As Steven says, the band has history in putting on secret shows, including appearing at an East Kilbride bar last year as a warm-up for T In The Park.
At that stage in their career the Dublin foursome - Steven, Jason Boland, Vincent May, Mark Prendergrast - were on the rise, and they have just kept getting higher since then.
Debut album In A Perfect World went Top 3 in the charts, they have been picked to support Kings of Leon at the American rockers' upcoming Irish gig, and their American tour featured a string of sold-out gigs.
They have even been roped in to help boy band superstars One Direction for their next album.
Steven reckons it's all down to the emotion that runs through their songs, and he doesn't mind putting his personal feelings under the spotlight.
"Sometimes it's difficult to be singing the lyrics every night, but it's more daunting the first time I play them," he says.
"A song is like a brick wall, you can hide behind a song when you're pouring your heart out - people can be so opinionated about songs and like them in different ways, and when people like a song it's not really yours anymore."

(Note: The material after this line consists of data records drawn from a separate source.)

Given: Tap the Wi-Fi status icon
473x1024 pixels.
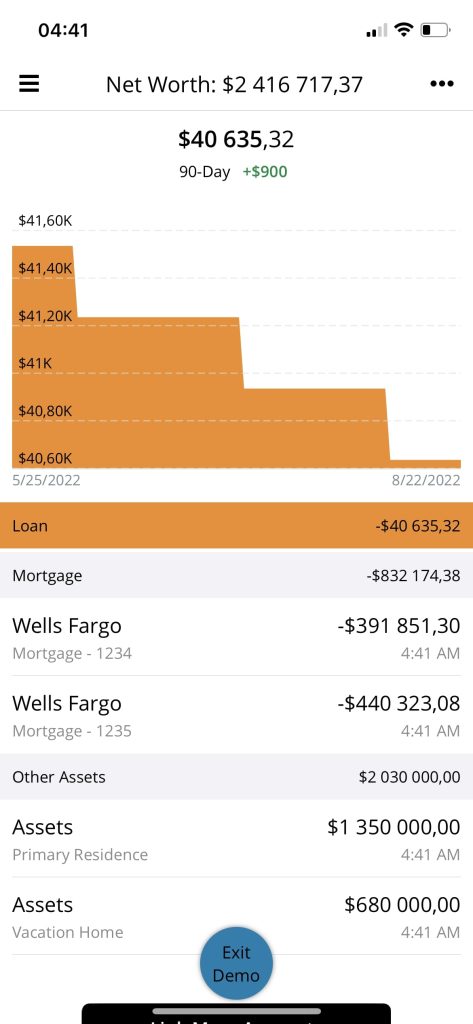Looking at the screenshot, I should coord(404,29).
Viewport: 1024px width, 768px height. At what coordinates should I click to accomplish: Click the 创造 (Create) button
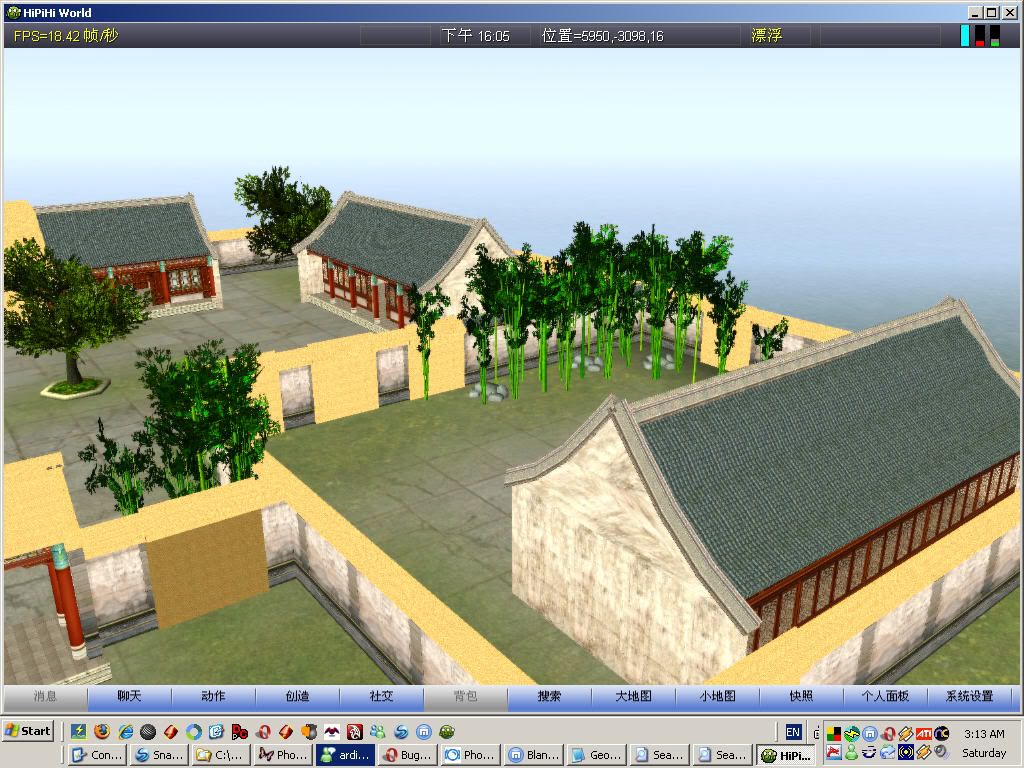(x=297, y=697)
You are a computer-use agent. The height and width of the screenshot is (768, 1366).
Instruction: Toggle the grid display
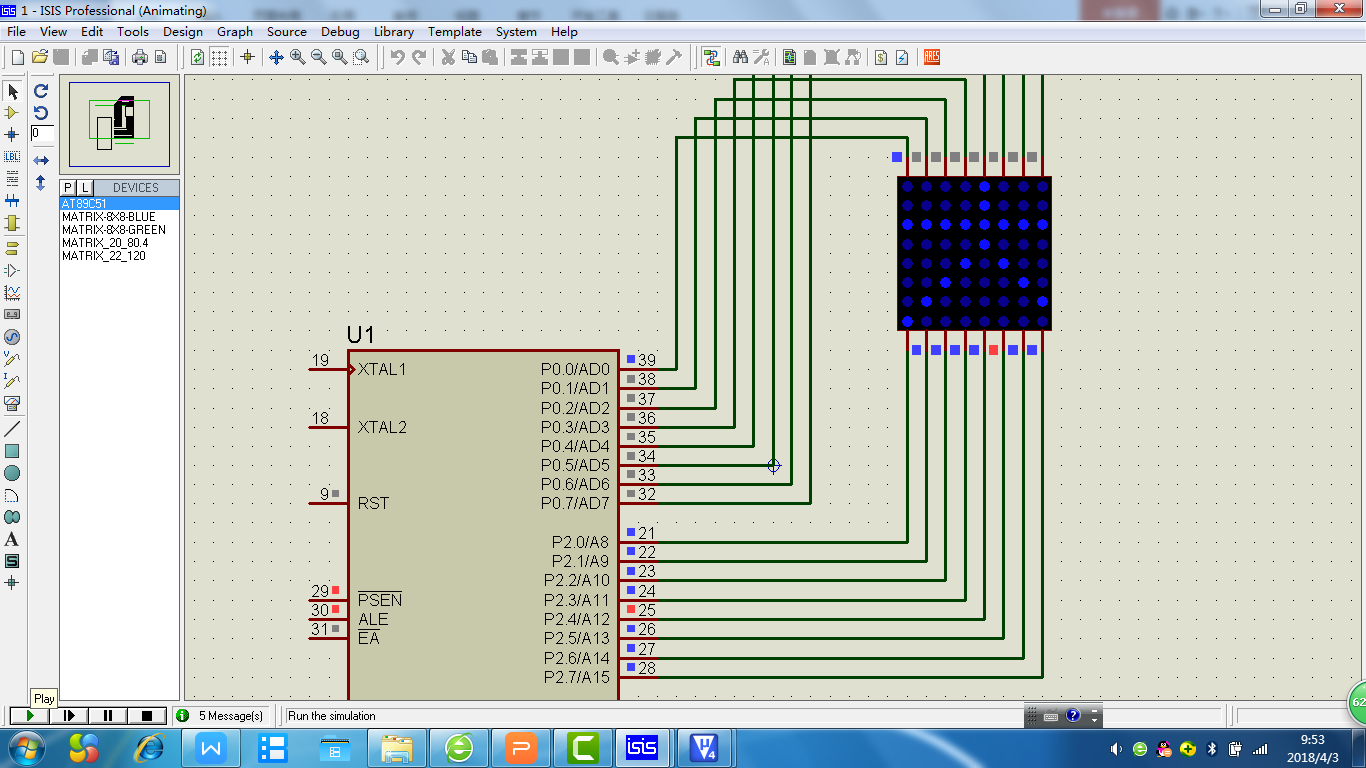219,57
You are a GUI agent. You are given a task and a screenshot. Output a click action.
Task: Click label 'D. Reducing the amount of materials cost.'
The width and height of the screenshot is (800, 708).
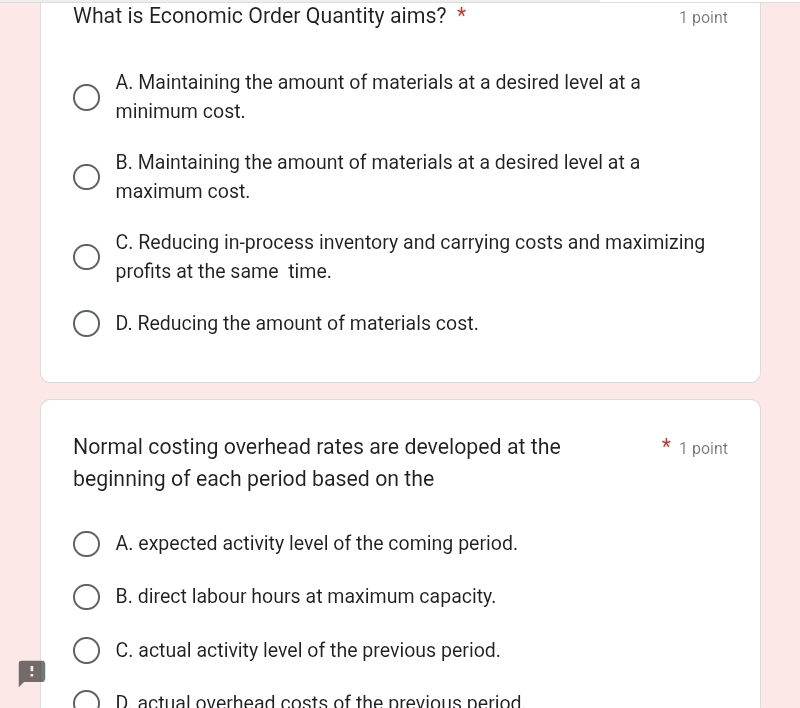click(297, 324)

For years the group felt like they were hitting a brick wall, not hiding behind it. Steven and school friend Mark formed pop band 21 Demand in their teens, even topping the Irish charts with single Give Me A Minute.

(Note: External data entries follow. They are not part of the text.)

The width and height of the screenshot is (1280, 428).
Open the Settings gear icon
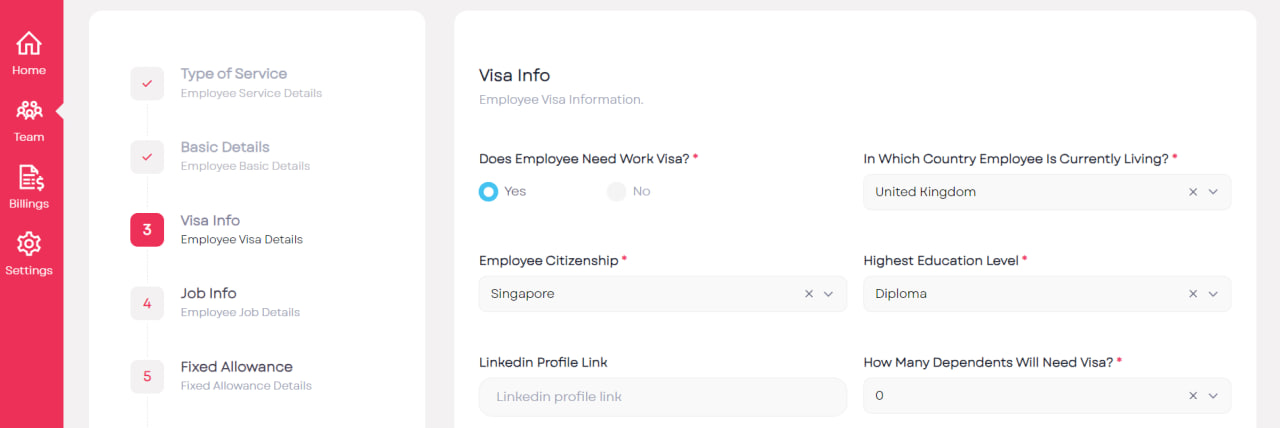[29, 244]
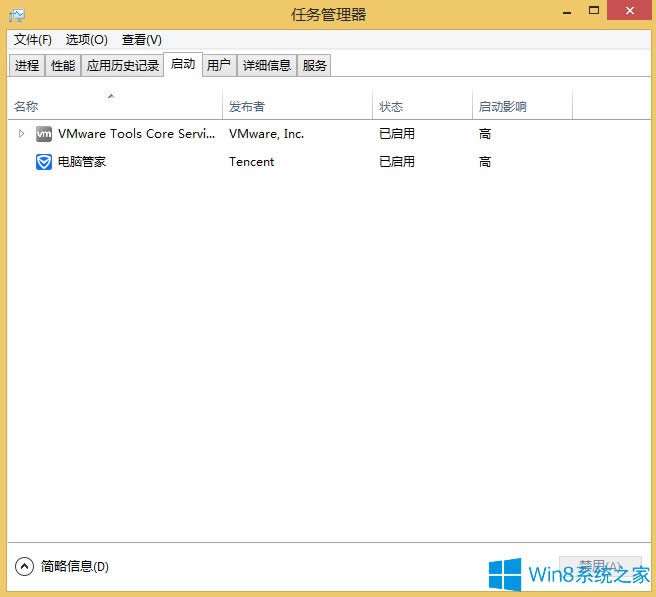Open the 文件(F) menu
The image size is (656, 597).
(33, 40)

Yet they weren't happy, and formed Kodaline, placing more of an emphasis on big, anthemic tunes with huge sing-a-long choruses.

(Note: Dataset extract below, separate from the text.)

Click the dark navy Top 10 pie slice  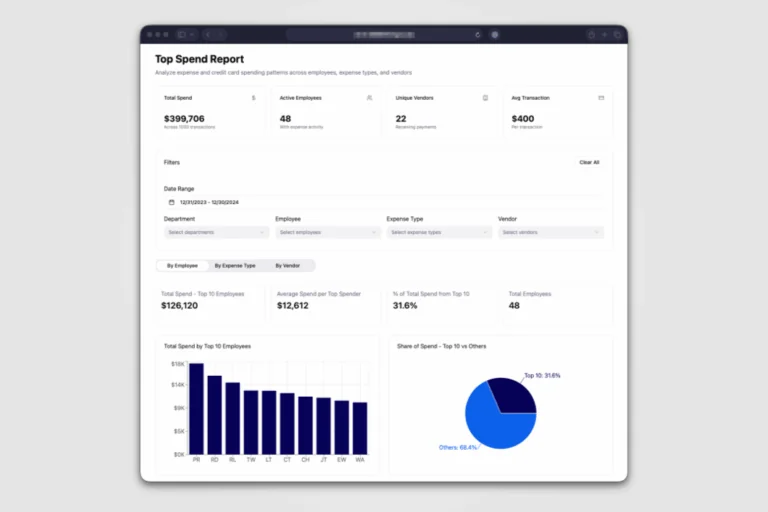(514, 394)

Their hard work has paid off, but focusing on music wasn't easy for Steven, who dropped out of college to follow his music dreams.
"I come from a college-orientated family and am the only one who's dropped out, so it was scary to tell my parents I'd done that," he says.
"When you think of the bigger picture though, there are bigger struggles than that going on in the world, and I'm fortunate to have good friends and family. So I took a step back and thought why am I worried about this? I switched off for a few months and then channelled that into the music."
Now the focus is on channelling his energy into their current tour and then a return to the studio, where they will start recording their second album in May.
Steven's optimistic their follow-up to In A Perfect World will move things forward for the group, without shaking the formula around too much.
"It's still lyrically about lots of things in the world from my point of view, but the sounds have changed," he adds.
"I'd like to think it's better because we are growing up as a band, we've travelled the world and met a lot of new people, so we could write an anthology about those experiences. It will be different but we're not going to do an instrumental funk album or anything like that."
As well as that they've helped to pen a tune or two for One Direction, but Steven's more enthused when it comes to talking about another passion of his - the supernatural.
A huge horror movie fan (he lists his favourite as classic chiller Rosemary's Baby) the singer has been looking out for ghosts and ghouls…
"I'm obsessed with the supernatural," he says.
"Some of the studios we have played in are apparently haunted, although I'm still sceptical.
"I did go searching around and into the basement to see if I could find anything but I didn't see any ghosts."